Klasifikasi Pola Kain Jacquard

Sep 12, 2025

Tinggalkan pesan

Kain Jacquard adalah produk tekstil yang menciptakan pola atau desain tertentu pada permukaan kain melalui proses jacquard. Prinsip intinya adalah menggunakan mesin jacquard (seperti mesin jacquard rapier atau mesin jacquard elektronik) untuk mengontrol naik turunnya benang lusi atau benang pakan, menyebabkan benang pada posisi berbeda saling menjalin dan membentuk pola tiga-dimensi dengan tekstur timbul dan tersembunyi.

 

Klasifikasi berdasarkan Pola: Jacquard Besar: Kain jacquard besar, juga dikenal sebagai kain-pola besar, adalah struktur bermotif-berskala besar yang ditenun pada mesin jacquard. Jumlah benang lusi dalam struktur pola lengkap berkisar antara beberapa ratus hingga beberapa ribu. Jacquard besar sering kali menggunakan satu tenunan sebagai alasnya (ground weave), sedangkan tenunan lain atau beberapa tenunan berbeda digunakan untuk menampilkan polanya, seperti tenunan polos atau tenunan satin. Terkadang, benang lusi dan benang pakan dengan warna berbeda dapat digunakan untuk membuat pola besar berwarna-warni. Jenis serat, jumlah benang, dan kepadatan lungsin dan pakan yang berbeda juga dapat digunakan untuk membuat kain jacquard dengan berbagai gaya. Pola jacquard besar mencakup bunga, naga dan burung phoenix, hewan, pemandangan alam, dan gambar. Pola yang sama dapat muncul sebagai satu bunga, dua bunga, empat bunga, atau lebih di seluruh lebar kain.
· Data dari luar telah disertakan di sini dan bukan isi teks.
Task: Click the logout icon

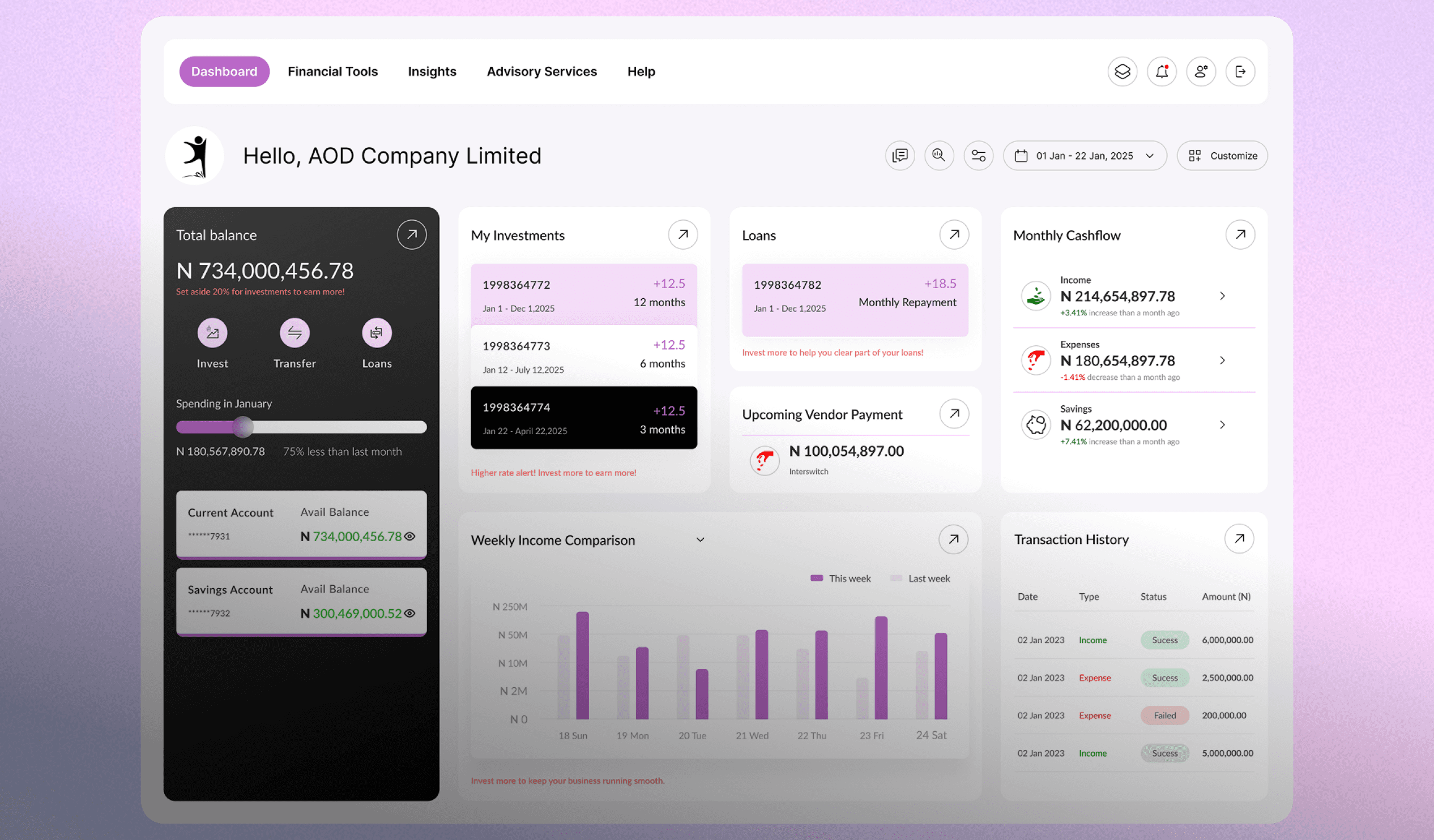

Itu ditenun pada alat tenun jacquard dengan pengulangan lusi mulai dari ratusan hingga lebih dari seribu. Polanya besar dan indah, dengan lapisan warna berbeda dan efek tiga dimensi yang kuat.

 

Jacquard kecil: Jacquard kecil adalah struktur tenunan yang digunakan pada kain tenun. Ini sering digunakan untuk kain tipis, sehingga menghasilkan tampilan yang rapat dan halus dengan pola yang tidak terlalu menonjol dan khas. Jacquard kecil diperoleh dengan menggunakan alat tenun multi-lengan, melalui variasi pada dua atau lebih tenunan kain, untuk menciptakan berbagai pola kecil pada permukaan kain. Misalnya, berbagai pola kecil dengan warna yang sama atau berbeda dengan tenunan dasar dapat ditempatkan di atas tanah polos atau kepar. Pola-pola kecil dibentuk oleh titik-titik tenunan yang relatif terkonsentrasi atau oleh pelampung lungsin dan pakan. Jenis pola meliputi pola linier, bergaris, kotak-kotak, dan tersebar. Kain jacquard kecil memiliki tampilan yang rapat dan halus dengan pola yang tidak terlalu menonjol dan berlebihan, dan sering digunakan untuk kain tipis, dengan penerapan yang semakin luas.